His most popular is the Himalayan, a brightly lit ride that spins quickly. He often runs his own Ferris wheel, but his personal favorite is the tumbling Rock O Plane.
“I ride everything we have at least once to determine if the public will like it and to see the motion it has,” he said.
Fair-goers can choose from 18 rides. New this year are the Vortex, a swinging pendulum ride that rises 71 feet off the ground and is known to nauseate those with weaker stomachs; and the Wind Glider, where people lie on their stomachs and it spins them in a circle and lifts them to a 70-degree incline.

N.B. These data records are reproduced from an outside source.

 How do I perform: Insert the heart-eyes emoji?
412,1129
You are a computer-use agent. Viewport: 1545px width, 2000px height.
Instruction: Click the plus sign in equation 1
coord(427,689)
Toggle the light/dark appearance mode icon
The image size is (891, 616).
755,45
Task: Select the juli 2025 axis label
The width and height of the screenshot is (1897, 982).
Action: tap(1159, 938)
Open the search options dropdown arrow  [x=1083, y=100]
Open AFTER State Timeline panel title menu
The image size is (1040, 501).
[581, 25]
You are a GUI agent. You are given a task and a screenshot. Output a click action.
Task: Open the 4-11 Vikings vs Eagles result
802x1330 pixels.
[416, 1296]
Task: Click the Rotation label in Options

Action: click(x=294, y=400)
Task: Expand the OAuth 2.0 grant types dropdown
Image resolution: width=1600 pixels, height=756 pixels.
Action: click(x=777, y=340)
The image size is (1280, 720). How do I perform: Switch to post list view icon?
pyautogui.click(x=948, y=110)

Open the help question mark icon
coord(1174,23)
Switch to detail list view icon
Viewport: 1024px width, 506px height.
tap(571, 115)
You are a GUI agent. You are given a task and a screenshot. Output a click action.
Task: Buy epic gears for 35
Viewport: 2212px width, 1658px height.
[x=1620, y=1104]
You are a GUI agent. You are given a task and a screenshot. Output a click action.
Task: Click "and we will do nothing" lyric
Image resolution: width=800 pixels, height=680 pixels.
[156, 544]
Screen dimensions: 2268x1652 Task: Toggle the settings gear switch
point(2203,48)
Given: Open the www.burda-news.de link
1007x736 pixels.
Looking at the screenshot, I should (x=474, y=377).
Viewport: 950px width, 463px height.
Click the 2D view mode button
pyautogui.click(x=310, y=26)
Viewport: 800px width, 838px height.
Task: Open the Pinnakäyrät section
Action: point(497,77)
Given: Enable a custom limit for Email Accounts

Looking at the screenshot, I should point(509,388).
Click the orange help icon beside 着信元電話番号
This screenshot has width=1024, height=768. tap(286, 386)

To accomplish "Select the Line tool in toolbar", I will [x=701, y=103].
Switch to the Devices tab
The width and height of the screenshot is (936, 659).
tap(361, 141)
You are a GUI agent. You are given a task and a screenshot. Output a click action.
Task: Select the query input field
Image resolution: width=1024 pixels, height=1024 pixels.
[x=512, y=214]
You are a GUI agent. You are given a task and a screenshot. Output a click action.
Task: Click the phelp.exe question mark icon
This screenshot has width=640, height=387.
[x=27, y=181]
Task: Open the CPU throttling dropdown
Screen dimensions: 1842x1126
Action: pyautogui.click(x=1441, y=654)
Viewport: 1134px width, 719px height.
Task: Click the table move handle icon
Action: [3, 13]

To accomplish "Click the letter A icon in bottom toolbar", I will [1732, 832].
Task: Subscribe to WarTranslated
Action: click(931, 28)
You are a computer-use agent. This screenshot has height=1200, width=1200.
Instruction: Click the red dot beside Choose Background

A large Scrambler for adults and a smaller one for children give riders a fast, dizzying spin.
There also are tamer rides, such as a deluxe carousel with an antique flair. It features a menagerie that includes an elephant, giraffe, chicken and a Dalmatian Peck fondly named Seymour Spots after Peck's own deceased hound.
The carousel's design was inspired by Gustav Dentzel, the son of a German carousel maker who founded the Dentzel Carousel Co. in Philadelphia in 1860. The merry go round is set to music by an MP3-driven calliope.
Midway sets up shop at about 30 fairs and carnivals a year from Albany, N.Y., to Pittsburgh. The show will move to the Hookstown Fair next week, Peck said.
This is the company's second year at the Lawrence County Fair.
“It's a win-win situation,” said fair director George Rodgers.
Midway is a quality company that provides the fair with bigger and better quality rides and a bigger selection than in the past, he said.
He considers Peck “a very good businessman. What he says is what he does.”
How it Started
Peck's start in the amusement business was influenced by his father, the late Allen Peck, a concessionaire in the 1950s.
With his parents' support, he started his own show in 1978 when he turned 21.
“At the time, I was the youngest show owner in New York state,” he said.
Peck has a staff of more than 25 involved in each show, with he and his wife, Rosanne, their daughters, Andrea and Rachel, and stepson, Nick Brown, as regulars.
Andrea runs the popcorn trailer, Rachel is proprietor of the ice cream stand, Rosanne works the ticket booth and does other jobs, and Brown balances the ledgers, does repairs and upkeep of equipment and is operations manager.
“Nobody runs a more family oriented business than Dana,” Brown said.
A crew of workers are trained to set up, tear down and run the rides.
Peck, a licensed Pennsylvania inspector, noted ride regulations have become stricter, and insurance companies are enforcing size, age and height rules, he said.
“We have an excellent safety record and we are respected by Pennsylvania and New York for the job we do,” he said.
Peck also acts as electrician, safety inspector, personnel manager and bookkeper.
“I have to wear all of those hats as a first-generation owner,” he said.
New to the business is Santillo's food stand, which sells sausage sandwiches and other food and beverages, including strawberry smoothies with whipped cream on top.
The concession, run by Michael Santillo, is at the front of the midway. Its bright lights and red canopy beckon hungry fair-goers to try some of the mouth-watering food being prepared in front of them.
It is one of several food stands in Midway's entourage.
Santillo calls the entire operation “a literal city on wheels.”
One Admission Price
People who attend this year's Lawrence County Fair can ride all the rides they desire after paying one admission price.
The price is a great value compared to going to an amusement park that costs $30 or $40 for a single ticket, fair director George Rodgers pointed out, adding, “We have other things amusement parks don't have.”
Fair-goers enter the gates and purchase a two-part ticket as general fair admission. One portion is for the rides. They are to take that portion to the large ticket trailer in the ride area, where they present it and receive hand or arm stamps good for the entire day, Rodgers explained.
The rides open daily at 1 p.m. and stamps are good until 11 p.m.
Three rides at a time are shut down on a rotating basis between 3:30 and 5:30 p.m. to provide dinner breaks for employees.
“There are always at least 15 rides running, even during break period times,” Rodgers said.